* ABOUT THIS EXERCISE
Below is a listing; repeat exactly the lines from the one containing "Task: Open the" to the one containing "This screenshot has width=1023, height=815.", both included.

* RECORDS SHOWN
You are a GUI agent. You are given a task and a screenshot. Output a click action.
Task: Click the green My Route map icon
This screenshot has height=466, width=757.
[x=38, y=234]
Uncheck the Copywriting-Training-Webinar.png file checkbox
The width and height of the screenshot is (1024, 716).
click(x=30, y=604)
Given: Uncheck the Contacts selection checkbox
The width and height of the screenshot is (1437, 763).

* * *

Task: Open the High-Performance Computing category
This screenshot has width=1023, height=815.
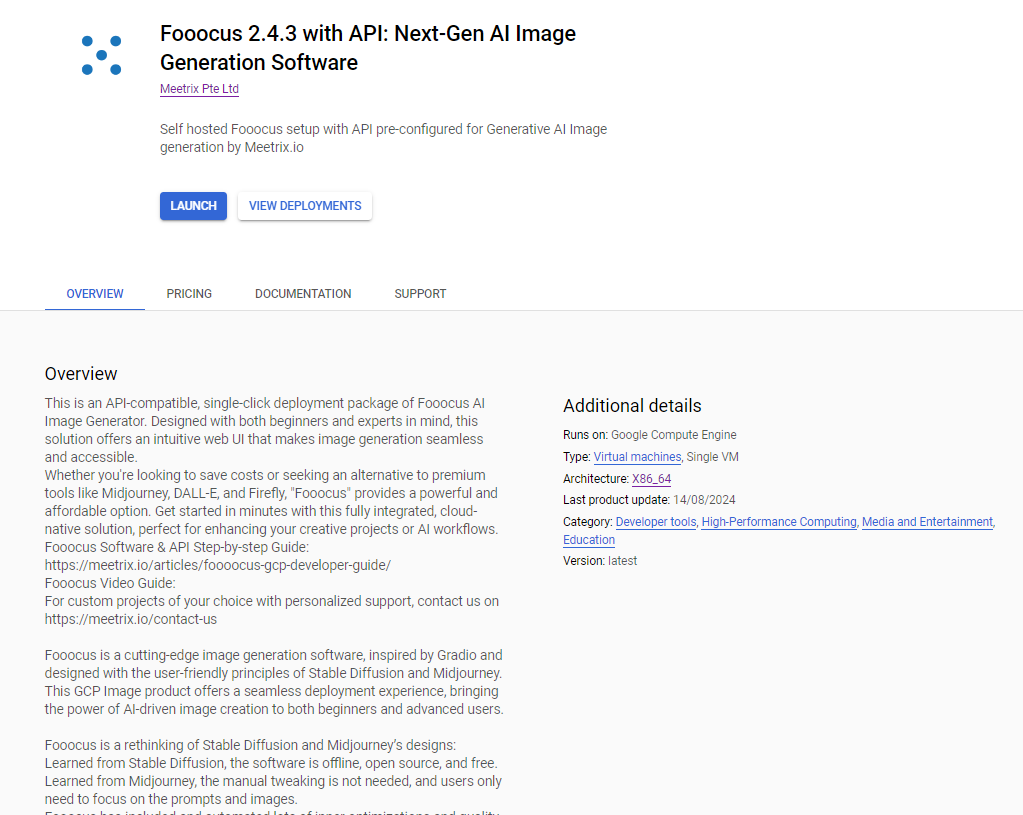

* EXERCISE OUTPUT
Task: Open the High-Performance Computing category
This screenshot has width=1023, height=815.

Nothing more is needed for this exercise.